Example Data Table
| Example Formula |
Compound Type |
Expected Pattern Note |
| C6H12O6 |
Small organic molecule |
Carbon creates a visible M+1 peak. |
| C10H14N2 |
Nitrogen containing molecule |
Nitrogen shifts the exact isotope pattern. |
| C7H7Cl |
Chlorinated compound |
Strong M+2 peak appears from chlorine. |
| C6H5Br |
Brominated compound |
M and M+2 peaks are often similar. |
| CuSO4·5H2O |
Hydrated salt |
Metal and sulfur isotopes widen the envelope. |
Formula Used
The calculator builds a probability distribution for every element.
For each isotope, it uses exact isotope mass and natural abundance.
The molecular distribution is produced by repeated convolution:
P(m) = Σ P(a) × P(b)
Here, a + b = m. Each convolution adds isotope masses
and multiplies their probabilities. For charged ions, m/z is calculated as:
m/z = (neutral mass + adduct mass shift) / charge
Relative intensity is normalized against the strongest displayed peak.
The abundance column is normalized across the filtered output table.
How to Use This Calculator
- Enter a valid chemical formula, such as
C6H12O6.
- Use parentheses when needed, such as
Fe2(SO4)3.
- Select the charge state for m/z calculations.
- Choose the ion adduct that best matches your experiment.
- Set decimal places based on instrument resolution.
- Adjust the intensity threshold to hide weak peaks.
- Press the calculate button to show results above the form.
- Export the result table as CSV or PDF for reporting.
Calculating Isotopic Distributions for Mass Spectrometry
Understanding isotope envelopes
Mass spectrometry does not see a molecule as one lonely line. It sees a family of nearby peaks.
Each peak represents one isotopic version of the same formula. Carbon, hydrogen, nitrogen,
oxygen, sulfur, chlorine, bromine, silicon, and many other elements have natural isotope mixtures.
When atoms combine, their isotope probabilities also combine. The result is an isotope envelope.
Why distribution matters
A correct envelope helps confirm an elemental formula. It also helps compare simulated spectra with
experimental data. Chlorine gives a strong M+2 signal. Bromine often creates nearly equal M and M+2
peaks. Sulfur, silicon, and many carbon atoms broaden the envelope. These patterns are useful
fingerprints. They help chemists separate likely formulas from weak guesses.
How the calculator helps
This calculator parses a chemical formula and builds the isotope pattern by convolution. It multiplies
isotope probabilities across every atom. Then it groups peaks by selected mass precision. Low peaks
can be filtered, which keeps the table readable. You can adjust charge state and adduct type. This
makes the output useful for neutral masses and m/z values.
Practical interpretation
Start with the simplest expected formula. Use a small intensity threshold first. Then lower it when
minor peaks matter. Check the base peak, monoisotopic mass, and cumulative abundance. For high
resolution work, increase decimal places. For quick reporting, keep fewer peaks. Export the table
when you need documentation or further plotting.
Good habits
Natural isotope abundances are averages. Real samples can vary slightly. Instrument calibration,
resolving power, ion chemistry, and noise also affect measured spectra. Treat calculated peaks as
a guide, not as the final proof. Pair the envelope with accurate mass, retention behavior,
fragmentation, and sample knowledge. The strongest result comes from several matching clues.
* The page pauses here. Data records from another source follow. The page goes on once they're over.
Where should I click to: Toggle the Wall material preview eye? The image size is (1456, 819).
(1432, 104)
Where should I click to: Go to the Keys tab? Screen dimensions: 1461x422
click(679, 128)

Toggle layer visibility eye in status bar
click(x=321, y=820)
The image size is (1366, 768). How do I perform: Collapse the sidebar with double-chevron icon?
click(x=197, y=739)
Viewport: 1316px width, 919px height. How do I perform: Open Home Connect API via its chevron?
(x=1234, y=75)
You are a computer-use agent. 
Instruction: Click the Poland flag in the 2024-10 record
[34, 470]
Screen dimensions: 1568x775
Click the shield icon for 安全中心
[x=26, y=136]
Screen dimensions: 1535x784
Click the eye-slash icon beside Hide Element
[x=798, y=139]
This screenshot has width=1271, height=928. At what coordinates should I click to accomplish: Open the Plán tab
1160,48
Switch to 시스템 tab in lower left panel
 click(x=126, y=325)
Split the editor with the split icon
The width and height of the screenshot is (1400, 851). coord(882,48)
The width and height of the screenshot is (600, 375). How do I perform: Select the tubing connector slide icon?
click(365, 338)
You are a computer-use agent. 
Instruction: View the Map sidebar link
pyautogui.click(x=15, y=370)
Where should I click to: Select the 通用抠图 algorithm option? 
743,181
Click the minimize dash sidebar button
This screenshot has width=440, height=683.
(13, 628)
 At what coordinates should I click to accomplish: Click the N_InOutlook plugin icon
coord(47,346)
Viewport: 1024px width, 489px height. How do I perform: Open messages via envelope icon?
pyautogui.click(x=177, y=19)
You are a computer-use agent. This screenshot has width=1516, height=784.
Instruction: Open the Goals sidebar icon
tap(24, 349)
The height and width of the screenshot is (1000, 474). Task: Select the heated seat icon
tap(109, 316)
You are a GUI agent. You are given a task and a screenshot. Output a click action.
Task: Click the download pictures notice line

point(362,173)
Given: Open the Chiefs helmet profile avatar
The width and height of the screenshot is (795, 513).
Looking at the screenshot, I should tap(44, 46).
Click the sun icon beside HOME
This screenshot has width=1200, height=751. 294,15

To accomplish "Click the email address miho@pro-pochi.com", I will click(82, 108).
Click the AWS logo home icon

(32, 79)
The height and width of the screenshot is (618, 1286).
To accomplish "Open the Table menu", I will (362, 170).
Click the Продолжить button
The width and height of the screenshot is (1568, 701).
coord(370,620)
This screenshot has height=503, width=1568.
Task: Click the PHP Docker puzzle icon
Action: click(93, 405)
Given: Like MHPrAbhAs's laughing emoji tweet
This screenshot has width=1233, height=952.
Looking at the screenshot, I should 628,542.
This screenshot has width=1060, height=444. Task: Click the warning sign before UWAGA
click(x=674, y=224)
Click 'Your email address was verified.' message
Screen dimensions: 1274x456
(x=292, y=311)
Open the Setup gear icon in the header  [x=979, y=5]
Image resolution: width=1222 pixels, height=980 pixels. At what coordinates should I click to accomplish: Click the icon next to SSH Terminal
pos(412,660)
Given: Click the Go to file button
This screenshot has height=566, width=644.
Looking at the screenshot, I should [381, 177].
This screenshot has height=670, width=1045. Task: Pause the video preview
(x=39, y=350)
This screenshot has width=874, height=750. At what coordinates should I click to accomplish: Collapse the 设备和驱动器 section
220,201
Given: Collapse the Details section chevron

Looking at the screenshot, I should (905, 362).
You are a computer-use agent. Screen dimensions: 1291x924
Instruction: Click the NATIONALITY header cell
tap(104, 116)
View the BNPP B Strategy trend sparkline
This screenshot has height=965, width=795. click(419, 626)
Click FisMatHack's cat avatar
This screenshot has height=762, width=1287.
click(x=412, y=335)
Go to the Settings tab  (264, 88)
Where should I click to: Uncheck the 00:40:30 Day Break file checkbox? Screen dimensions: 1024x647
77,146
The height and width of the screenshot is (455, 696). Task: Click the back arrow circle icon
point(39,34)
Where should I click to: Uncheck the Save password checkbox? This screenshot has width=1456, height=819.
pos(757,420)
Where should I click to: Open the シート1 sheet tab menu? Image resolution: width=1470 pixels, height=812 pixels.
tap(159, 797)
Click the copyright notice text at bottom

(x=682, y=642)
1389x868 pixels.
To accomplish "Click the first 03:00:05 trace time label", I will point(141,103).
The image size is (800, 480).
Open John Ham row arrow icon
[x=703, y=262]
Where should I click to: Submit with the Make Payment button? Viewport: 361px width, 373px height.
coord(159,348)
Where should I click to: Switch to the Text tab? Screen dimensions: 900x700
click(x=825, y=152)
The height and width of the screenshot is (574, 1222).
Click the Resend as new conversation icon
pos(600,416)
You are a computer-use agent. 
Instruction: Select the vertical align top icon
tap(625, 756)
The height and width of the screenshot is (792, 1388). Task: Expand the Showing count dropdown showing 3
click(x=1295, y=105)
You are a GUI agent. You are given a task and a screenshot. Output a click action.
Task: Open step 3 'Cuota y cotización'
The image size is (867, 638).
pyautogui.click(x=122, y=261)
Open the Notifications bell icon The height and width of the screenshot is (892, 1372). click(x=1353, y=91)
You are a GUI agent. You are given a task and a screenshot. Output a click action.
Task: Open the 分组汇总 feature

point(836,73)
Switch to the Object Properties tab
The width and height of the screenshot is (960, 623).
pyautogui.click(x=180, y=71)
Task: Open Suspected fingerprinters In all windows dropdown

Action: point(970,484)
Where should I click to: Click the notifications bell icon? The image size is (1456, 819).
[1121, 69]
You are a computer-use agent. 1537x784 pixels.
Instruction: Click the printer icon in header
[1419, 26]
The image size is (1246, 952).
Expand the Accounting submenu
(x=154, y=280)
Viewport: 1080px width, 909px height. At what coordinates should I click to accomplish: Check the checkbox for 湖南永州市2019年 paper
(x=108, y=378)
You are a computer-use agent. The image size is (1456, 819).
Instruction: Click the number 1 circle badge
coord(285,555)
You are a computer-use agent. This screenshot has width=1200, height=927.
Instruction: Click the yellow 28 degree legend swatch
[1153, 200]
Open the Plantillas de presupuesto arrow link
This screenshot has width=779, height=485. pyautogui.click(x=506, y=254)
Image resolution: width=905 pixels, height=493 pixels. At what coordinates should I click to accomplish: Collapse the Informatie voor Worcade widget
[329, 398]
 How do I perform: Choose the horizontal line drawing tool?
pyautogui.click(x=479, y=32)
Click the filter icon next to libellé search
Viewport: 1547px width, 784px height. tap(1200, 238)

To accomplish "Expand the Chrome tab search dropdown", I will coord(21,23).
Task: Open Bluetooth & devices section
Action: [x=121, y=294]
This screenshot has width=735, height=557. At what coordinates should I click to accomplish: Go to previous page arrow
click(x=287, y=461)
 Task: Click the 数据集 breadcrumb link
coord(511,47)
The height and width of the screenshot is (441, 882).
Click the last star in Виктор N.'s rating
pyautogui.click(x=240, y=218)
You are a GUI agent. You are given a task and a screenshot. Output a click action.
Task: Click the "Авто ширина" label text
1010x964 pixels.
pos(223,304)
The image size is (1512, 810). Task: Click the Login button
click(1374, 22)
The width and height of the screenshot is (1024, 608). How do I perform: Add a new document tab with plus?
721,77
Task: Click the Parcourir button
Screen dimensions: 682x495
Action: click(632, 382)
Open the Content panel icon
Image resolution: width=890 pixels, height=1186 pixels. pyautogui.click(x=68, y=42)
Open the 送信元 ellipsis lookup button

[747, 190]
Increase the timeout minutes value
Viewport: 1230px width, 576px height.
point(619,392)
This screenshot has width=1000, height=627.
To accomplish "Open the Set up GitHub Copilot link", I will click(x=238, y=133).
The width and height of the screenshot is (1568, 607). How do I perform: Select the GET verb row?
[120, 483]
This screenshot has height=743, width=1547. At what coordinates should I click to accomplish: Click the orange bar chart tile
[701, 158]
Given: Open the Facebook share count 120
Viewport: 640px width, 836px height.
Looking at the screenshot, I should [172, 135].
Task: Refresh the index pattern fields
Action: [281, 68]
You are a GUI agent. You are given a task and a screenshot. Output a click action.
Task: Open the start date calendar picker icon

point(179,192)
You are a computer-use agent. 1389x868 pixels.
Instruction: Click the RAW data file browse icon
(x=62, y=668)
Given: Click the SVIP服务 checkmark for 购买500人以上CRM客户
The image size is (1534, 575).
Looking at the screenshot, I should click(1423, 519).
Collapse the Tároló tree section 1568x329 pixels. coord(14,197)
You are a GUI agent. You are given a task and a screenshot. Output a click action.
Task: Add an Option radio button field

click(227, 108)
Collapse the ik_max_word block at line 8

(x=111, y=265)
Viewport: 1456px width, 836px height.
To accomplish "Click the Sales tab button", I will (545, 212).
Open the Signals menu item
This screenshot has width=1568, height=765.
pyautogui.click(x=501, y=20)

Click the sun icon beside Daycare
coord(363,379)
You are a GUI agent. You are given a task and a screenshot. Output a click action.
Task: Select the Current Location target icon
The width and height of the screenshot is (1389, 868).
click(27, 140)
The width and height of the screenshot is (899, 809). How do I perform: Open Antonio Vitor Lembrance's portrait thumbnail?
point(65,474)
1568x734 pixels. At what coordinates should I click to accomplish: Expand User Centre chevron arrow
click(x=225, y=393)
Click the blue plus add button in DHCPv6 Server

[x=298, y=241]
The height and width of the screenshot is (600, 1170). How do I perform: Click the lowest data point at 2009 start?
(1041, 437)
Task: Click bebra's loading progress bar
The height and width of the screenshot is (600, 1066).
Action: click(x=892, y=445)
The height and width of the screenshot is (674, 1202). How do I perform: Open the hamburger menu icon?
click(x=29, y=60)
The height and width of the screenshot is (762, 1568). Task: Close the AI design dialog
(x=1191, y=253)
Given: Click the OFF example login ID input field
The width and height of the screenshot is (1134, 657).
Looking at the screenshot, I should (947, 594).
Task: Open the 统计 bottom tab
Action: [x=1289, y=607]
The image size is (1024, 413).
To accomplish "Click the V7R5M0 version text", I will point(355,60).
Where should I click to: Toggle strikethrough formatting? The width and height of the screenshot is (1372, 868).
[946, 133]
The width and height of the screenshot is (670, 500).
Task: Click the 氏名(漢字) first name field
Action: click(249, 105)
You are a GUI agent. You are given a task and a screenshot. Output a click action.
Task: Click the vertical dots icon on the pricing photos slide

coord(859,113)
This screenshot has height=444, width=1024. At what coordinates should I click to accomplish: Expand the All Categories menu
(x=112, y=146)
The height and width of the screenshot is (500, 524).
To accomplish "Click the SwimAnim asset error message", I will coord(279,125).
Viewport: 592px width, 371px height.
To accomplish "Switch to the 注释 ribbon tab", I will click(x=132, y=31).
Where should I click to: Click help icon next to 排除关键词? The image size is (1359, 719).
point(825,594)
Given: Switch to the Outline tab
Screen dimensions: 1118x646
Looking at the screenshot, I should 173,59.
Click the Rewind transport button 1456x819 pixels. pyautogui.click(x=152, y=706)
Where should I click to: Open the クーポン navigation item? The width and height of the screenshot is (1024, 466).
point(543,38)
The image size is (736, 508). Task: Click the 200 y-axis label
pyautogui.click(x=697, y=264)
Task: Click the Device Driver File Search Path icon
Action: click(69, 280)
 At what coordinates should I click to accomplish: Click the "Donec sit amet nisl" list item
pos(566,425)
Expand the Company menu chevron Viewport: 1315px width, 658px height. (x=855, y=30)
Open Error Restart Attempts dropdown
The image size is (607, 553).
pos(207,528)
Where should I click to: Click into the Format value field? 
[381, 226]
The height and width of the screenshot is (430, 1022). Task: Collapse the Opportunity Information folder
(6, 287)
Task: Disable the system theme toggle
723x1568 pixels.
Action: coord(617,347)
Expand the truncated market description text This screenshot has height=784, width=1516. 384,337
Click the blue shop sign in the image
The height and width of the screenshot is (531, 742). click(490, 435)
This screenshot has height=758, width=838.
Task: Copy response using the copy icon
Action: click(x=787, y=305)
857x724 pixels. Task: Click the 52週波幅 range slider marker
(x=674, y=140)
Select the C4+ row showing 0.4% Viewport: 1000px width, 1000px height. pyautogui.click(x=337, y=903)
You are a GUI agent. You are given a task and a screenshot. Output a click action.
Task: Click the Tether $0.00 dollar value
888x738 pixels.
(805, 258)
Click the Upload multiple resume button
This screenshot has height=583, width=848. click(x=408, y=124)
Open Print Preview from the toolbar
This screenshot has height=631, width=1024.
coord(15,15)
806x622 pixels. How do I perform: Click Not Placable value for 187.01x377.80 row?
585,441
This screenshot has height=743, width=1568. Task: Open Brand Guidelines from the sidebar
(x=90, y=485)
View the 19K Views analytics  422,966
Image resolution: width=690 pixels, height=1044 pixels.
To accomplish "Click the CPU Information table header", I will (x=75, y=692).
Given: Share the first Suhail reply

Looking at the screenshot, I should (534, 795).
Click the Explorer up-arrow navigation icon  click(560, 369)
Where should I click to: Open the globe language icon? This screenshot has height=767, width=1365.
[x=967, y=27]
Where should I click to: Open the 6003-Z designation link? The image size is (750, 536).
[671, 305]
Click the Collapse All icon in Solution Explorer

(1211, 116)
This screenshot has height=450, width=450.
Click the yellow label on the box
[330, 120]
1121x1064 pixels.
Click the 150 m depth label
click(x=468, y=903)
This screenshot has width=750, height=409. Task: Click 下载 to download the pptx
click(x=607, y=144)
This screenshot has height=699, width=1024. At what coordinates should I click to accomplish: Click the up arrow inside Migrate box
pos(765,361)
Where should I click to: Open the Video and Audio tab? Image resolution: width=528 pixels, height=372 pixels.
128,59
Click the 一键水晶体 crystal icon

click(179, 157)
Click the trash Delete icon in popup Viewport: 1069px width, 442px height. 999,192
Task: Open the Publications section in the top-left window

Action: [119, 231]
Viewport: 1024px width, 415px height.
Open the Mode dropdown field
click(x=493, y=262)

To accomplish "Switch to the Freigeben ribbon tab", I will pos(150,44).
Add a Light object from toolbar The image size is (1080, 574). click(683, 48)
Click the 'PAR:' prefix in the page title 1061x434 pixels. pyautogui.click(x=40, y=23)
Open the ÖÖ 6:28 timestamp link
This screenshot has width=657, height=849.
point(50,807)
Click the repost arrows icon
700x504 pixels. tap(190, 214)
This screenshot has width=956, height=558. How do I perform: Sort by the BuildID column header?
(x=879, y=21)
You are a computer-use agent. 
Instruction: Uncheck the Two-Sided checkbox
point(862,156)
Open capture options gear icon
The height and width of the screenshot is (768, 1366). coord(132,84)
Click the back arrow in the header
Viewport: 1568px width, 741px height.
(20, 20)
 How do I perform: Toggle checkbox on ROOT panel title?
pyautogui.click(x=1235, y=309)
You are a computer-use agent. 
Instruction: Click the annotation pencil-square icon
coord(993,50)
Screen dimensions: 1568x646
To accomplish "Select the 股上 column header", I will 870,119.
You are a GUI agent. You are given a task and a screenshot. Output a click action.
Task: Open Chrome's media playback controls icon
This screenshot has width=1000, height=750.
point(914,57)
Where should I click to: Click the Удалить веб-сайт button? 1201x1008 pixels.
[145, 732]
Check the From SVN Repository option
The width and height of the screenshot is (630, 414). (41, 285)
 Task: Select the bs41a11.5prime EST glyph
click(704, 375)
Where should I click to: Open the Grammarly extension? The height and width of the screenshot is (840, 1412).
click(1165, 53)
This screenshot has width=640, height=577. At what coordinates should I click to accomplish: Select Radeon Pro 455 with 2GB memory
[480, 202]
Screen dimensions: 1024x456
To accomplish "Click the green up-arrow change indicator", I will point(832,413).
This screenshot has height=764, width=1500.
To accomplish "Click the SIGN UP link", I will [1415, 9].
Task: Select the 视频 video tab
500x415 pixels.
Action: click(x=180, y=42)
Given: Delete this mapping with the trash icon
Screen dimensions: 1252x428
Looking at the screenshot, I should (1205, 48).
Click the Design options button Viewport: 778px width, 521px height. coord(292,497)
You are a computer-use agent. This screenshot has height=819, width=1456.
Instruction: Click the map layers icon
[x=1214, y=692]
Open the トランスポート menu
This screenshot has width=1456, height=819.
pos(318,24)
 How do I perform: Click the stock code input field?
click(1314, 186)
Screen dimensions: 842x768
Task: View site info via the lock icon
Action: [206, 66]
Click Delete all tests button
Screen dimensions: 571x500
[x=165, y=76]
Use the example formulas to test behavior before entering unknown compounds. Small molecules should
show compact clusters. Large organic formulas should show wider carbon driven spacing. Halogenated
formulas should show obvious two dalton structure. If a pattern looks impossible, recheck element
symbols, parentheses, charge, and chosen adduct. A clean input gives a cleaner spectrum. This habit
saves time during review. It also reduces errors when results are shared with colleagues later.
FAQs
What is an isotopic distribution?
It is the expected group of mass peaks created by natural isotopes in a molecular formula.
Why does carbon create M+1 peaks?
Carbon-13 is naturally present in small amounts. More carbon atoms increase the M+1 peak intensity.
Why do chlorine compounds show M+2 peaks?
Chlorine has two common isotopes. Their mass difference creates a strong peak about two daltons higher.
Can I use charged ions?
Yes. Enter the charge state and choose an adduct. The calculator converts neutral masses into m/z values.
Does this replace experimental spectra?
No. It provides a theoretical guide. Real spectra also depend on instrument settings, sample purity, and noise.
Which formulas are supported?
Common elements in organic, inorganic, and biochemical formulas are included. Unsupported elements trigger a clear warning.
Why are weak peaks missing?
The minimum intensity filter hides small peaks. Lower the threshold or increase the peak limit to show more peaks.
Can I export the results?
Yes. Use the CSV button for spreadsheets or the PDF button for reports and lab records.